** Information shown follows **
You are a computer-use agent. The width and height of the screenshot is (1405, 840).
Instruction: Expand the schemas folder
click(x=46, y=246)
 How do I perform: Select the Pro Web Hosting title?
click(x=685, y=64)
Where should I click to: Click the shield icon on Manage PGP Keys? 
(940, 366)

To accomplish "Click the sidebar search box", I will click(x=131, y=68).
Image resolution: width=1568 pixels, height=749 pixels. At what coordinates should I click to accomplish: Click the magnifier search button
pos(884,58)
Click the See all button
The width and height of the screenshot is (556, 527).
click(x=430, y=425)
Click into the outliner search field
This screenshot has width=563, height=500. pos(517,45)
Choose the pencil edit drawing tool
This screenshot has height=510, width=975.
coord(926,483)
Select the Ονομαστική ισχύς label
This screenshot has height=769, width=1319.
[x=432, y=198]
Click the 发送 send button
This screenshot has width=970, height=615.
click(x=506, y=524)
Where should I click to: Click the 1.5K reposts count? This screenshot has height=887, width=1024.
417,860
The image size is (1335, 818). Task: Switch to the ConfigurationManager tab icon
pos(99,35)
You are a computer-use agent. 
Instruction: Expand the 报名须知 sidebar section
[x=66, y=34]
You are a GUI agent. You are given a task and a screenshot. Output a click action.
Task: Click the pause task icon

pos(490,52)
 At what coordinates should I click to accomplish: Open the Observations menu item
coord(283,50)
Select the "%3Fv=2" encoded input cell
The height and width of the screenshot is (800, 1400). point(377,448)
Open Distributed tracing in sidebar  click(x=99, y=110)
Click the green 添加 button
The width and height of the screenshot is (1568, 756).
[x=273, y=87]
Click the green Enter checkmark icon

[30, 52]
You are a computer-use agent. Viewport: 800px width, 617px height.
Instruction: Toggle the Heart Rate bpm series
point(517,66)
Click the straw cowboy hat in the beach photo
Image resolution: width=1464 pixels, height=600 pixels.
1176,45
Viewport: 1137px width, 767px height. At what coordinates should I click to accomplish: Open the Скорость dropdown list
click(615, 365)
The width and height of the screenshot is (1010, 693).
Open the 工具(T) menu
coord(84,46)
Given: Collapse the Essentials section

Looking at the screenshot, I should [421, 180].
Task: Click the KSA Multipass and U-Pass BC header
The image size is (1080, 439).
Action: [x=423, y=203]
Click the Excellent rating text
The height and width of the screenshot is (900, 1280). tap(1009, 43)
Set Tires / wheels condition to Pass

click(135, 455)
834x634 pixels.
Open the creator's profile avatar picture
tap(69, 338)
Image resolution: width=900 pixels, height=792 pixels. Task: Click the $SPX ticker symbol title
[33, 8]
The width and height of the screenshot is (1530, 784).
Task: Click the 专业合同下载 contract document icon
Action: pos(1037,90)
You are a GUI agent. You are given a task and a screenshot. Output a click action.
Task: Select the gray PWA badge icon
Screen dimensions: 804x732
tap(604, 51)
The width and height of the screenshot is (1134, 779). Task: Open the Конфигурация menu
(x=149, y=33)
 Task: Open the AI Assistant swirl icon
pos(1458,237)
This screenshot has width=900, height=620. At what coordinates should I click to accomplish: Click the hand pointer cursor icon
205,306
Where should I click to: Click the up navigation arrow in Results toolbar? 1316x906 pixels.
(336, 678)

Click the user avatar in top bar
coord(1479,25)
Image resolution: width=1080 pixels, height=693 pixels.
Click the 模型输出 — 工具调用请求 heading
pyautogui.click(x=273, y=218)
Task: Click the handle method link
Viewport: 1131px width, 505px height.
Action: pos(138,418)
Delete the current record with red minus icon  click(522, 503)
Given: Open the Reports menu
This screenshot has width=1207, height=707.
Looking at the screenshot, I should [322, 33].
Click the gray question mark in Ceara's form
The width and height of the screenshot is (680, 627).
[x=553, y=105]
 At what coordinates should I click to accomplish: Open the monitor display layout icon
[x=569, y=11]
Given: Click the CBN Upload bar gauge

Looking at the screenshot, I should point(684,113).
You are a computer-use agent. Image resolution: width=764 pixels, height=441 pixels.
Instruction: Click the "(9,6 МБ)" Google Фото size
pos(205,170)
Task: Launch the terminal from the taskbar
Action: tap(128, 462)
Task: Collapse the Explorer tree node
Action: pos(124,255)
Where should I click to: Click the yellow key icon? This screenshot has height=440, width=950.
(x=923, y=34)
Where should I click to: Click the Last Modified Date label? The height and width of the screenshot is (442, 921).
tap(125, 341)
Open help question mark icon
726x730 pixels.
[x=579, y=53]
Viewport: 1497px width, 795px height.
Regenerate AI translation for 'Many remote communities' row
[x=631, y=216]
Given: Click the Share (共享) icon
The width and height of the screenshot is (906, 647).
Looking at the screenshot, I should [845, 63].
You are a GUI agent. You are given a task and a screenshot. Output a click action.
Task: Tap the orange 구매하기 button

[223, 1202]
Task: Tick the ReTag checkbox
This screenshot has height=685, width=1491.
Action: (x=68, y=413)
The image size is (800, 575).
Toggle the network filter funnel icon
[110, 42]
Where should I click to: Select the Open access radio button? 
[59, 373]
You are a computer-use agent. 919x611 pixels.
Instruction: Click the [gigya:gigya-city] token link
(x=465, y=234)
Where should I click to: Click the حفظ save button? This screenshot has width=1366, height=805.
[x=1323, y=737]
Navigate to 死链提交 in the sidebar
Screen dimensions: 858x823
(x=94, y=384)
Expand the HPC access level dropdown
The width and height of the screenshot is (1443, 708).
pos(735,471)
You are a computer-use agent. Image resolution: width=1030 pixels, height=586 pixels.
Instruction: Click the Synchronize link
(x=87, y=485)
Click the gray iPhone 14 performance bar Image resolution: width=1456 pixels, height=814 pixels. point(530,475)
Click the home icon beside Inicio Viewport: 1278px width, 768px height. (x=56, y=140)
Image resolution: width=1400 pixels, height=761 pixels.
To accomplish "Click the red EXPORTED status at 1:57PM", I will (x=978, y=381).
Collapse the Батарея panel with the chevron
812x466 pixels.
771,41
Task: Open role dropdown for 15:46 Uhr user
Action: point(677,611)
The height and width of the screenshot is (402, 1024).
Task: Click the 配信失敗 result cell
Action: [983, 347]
** End of Information shown **
• [Your instructions]: The lines to return are those in the entries above that include "computer".

• [Output of the task]:
You are a computer-use agent. The width and height of the screenshot is (1405, 840).
You are a computer-use agent. 
You are a computer-use agent. Viewport: 800px width, 617px height.
You are a computer-use agent. Image resolution: width=764 pixels, height=441 pixels.
You are a computer-use agent. 919x611 pixels.
You are a computer-use agent. Image resolution: width=1030 pixels, height=586 pixels.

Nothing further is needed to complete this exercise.